Consumo de ultraprocessados no Brasil mais que dobra desde os anos 80. Uma análise abrangente, conduzida por mais de 40 cientistas liderados por pesquisadores da Universidade de São Paulo (USP), revela que a participação desses produtos na dieta brasileira saltou de 10% para 23%.
O estudo, publicado em uma revista científica, aponta que essa tendência não se restringe ao Brasil. Em 93 países analisados, o consumo de ultraprocessados cresceu ao longo dos anos, com exceção do Reino Unido, onde se manteve estável em 50%. Os Estados Unidos lideram o ranking, com mais de 60% da dieta baseada nesses produtos.
Carlos Monteiro, pesquisador da USP e líder do estudo, destaca que o aumento do consumo de ultraprocessados está transformando as dietas globalmente, impulsionado por grandes corporações que priorizam esses produtos em busca de lucros, com apoio de estratégias de marketing e influência política.
Em um período de trinta anos, o consumo triplicou na Espanha e na Coreia do Sul. A China também apresentou um aumento significativo, passando de 3,5% para 10,4% na participação dos ultraprocessados nas compras familiares. Na Argentina, o crescimento foi de 19% para 29%.
O estudo demonstra que o aumento foi observado em países de diferentes níveis de renda. Os países de alta renda já apresentavam um consumo elevado, enquanto as nações com menor renda registraram os maiores aumentos. Os pesquisadores observaram que, dentro dos países, o consumo de ultraprocessados começou entre as pessoas de maior renda, expandindo-se posteriormente para outros públicos.

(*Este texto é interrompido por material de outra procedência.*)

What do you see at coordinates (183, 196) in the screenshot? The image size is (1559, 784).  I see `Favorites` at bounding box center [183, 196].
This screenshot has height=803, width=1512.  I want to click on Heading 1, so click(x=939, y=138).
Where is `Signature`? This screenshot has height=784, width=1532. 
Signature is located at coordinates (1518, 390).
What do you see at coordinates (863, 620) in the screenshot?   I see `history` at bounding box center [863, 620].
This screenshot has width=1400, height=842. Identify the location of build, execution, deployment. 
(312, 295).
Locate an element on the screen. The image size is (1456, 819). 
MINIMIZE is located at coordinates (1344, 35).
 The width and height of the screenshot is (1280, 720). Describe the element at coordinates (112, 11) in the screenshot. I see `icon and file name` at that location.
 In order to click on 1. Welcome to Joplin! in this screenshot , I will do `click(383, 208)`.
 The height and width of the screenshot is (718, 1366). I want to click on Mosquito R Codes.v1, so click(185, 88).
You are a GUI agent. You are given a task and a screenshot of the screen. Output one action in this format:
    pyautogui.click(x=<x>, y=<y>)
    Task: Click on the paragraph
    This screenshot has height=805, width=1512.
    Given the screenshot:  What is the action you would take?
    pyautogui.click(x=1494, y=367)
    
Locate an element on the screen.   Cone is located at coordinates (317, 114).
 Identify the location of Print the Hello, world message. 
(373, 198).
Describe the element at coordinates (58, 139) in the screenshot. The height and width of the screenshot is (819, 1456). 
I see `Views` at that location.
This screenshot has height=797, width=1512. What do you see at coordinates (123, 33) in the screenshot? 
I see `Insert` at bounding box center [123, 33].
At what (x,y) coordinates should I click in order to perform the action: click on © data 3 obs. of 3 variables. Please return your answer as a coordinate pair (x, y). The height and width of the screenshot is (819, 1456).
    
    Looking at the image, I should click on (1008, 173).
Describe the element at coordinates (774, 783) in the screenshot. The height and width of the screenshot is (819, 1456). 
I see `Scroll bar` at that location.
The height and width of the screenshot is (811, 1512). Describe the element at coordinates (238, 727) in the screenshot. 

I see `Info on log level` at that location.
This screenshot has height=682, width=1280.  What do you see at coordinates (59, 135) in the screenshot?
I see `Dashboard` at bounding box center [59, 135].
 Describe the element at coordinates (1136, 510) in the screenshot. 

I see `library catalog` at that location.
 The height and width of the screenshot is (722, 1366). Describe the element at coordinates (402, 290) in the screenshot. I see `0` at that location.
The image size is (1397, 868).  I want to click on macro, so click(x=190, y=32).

No entanto, os pesquisadores ressaltam que o problema é multifatorial, influenciado pela renda e por questões culturais. Alguns países de alta renda, como o Canadá, apresentam taxas de consumo elevadas, enquanto outros, como Itália e Grécia, permanecem abaixo de 25%.
O relatório aponta que esses produtos se tornaram comuns em alguns países de alta renda após a Segunda Guerra Mundial, transformando-se em um fenômeno global a partir da década de 80, com o avanço da globalização. Paralelamente, houve um aumento global nas taxas de obesidade e doenças como diabetes tipo 2, câncer colorretal e doença inflamatória intestinal.
Evidências científicas indicam que dietas ricas em ultraprocessados estão associadas à ingestão excessiva de calorias, pior qualidade nutricional e maior exposição a aditivos e substâncias químicas nocivas. Uma revisão sistemática de diversos estudos apontou um risco aumentado de doenças crônicas, incluindo câncer, doenças cardiovasculares e metabólicas.
Os cientistas defendem que substituir padrões alimentares tradicionais por ultraprocessados é um fator importante no aumento global das doenças crônicas relacionadas à alimentação. Eles enfatizam a importância de políticas e ações de saúde pública em todos os níveis para promover dietas baseadas em alimentos integrais e em seu preparo.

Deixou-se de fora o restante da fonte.